The certificate (private key) will be exported to the System32 folder in the .pfx format.
- Import the certificate:
Run the commands below in PowerShell.
- Run the command:
certutil.exe -importPFX <private key name>.pfx noExport
- Enter the password that was set earlier for your certificate.
Information about the certificate you are adding will be displayed:
# Certificate "<Common Name of the imported certificate>" added to store
# CertUtil: -importPFX command completed successfully - Insert the certificate blueprint into the tp variable:
$tp = (ls Cert:\LocalMachine\my | WHERE {$_.Subject -match "CN="<Common Name of the imported certificate>" } | Select -First 1).Thumbprint
The blueprint id will appear on the screen. It will be generated individually for each device.
- Allow using the certificate for the RDP service via the command:
wmic /namespace:\\root\CIMV2\TerminalServices PATH Win32_TSGeneralSetting Set SSLCertificateSHA1Hash="$tp"
The screen will display a message indicating that the RDP service certificate was updated:
# Updating property(s) of '\\server\\root\\CIMV2\TerminalServices:Win32_TSGeneralSetting.TerminalName="RDP-Tcp" '
# Property(s) update successful
- Run the command:
Step 4. Connect to Windows 7 via RDP
- Open Control Panel → System → Advanced system settings.
- Click Remote → Remote Desktop.
- Select Allow connections only from computers running Remote Desktop with Network Level Authentication (more secure).
- Restart your computer for the updated system settings to take effect and for Kaspersky Thin Client to start working with Windows 7.
Kaspersky Thin Client is ready to work with Windows 7, but the image on the screen may contain artifacts. To fix this issue, follow the steps below.
Step 5. Upgrade RDP to version 8.0
- Download the KB2574819 update from the Microsoft website and run it.
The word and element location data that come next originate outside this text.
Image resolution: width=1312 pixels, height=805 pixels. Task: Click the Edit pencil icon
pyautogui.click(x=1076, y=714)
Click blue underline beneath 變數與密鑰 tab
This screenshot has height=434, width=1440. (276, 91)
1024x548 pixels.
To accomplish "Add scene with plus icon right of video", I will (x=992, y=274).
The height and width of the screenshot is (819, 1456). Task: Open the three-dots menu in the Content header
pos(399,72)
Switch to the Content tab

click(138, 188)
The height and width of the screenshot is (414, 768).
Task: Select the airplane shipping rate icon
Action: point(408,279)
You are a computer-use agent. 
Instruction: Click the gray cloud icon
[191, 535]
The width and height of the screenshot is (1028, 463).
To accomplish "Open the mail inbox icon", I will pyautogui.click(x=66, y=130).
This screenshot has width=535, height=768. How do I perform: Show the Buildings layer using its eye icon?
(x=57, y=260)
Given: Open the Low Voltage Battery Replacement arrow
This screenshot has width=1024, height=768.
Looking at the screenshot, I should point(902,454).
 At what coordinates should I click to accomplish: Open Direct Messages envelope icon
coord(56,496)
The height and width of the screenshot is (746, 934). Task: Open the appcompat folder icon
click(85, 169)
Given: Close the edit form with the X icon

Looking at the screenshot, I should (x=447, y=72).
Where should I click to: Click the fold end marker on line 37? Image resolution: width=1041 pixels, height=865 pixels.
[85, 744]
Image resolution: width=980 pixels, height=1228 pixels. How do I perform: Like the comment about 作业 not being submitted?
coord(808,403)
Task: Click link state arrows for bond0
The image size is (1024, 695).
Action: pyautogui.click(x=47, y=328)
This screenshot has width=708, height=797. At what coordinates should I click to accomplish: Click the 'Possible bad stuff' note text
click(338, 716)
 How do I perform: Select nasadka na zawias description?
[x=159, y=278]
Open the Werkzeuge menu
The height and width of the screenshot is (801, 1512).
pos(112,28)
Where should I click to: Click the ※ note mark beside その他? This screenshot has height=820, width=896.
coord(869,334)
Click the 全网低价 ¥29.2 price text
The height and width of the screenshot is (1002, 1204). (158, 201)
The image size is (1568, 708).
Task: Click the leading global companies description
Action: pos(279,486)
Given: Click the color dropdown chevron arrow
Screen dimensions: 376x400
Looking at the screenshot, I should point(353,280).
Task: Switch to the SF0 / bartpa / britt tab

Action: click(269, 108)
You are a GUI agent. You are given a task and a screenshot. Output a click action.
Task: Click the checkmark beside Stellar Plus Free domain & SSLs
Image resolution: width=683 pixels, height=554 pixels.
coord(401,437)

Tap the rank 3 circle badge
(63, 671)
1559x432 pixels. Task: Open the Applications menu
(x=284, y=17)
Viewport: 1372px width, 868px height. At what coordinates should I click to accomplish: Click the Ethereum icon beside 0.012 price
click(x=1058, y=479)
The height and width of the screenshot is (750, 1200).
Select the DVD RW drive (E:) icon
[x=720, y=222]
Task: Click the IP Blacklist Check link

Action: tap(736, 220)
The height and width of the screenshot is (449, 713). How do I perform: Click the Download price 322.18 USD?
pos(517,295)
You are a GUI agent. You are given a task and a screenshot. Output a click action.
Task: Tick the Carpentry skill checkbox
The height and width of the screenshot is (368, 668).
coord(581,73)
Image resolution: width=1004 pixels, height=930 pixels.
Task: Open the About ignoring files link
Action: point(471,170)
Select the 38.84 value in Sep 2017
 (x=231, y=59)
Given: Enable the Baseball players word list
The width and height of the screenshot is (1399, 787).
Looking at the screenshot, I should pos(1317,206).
- Download the Remote Desktop Protocol (RDP) 8.0 update from the Microsoft website and run it.
Step 6. Change the Windows 7 group policy
- Press +R to open the Run window.
- Type gpedit.msc and click OK.
The Local Group Policy Editor window opens.
- Go to Computer configuration → Administrative Templates → Windows Components.
- Select Remote Desktop Services → Remote Desktop Session Host.
- Select Remote Session Environment and click Enable Remote Desktop Protocol 8.0.
- Select Enabled and click OK.
- Press +R to open the Run window again.
- Type cmd and click OK.
The Command line opens.
- Run the gpupdate /force command and press Enter.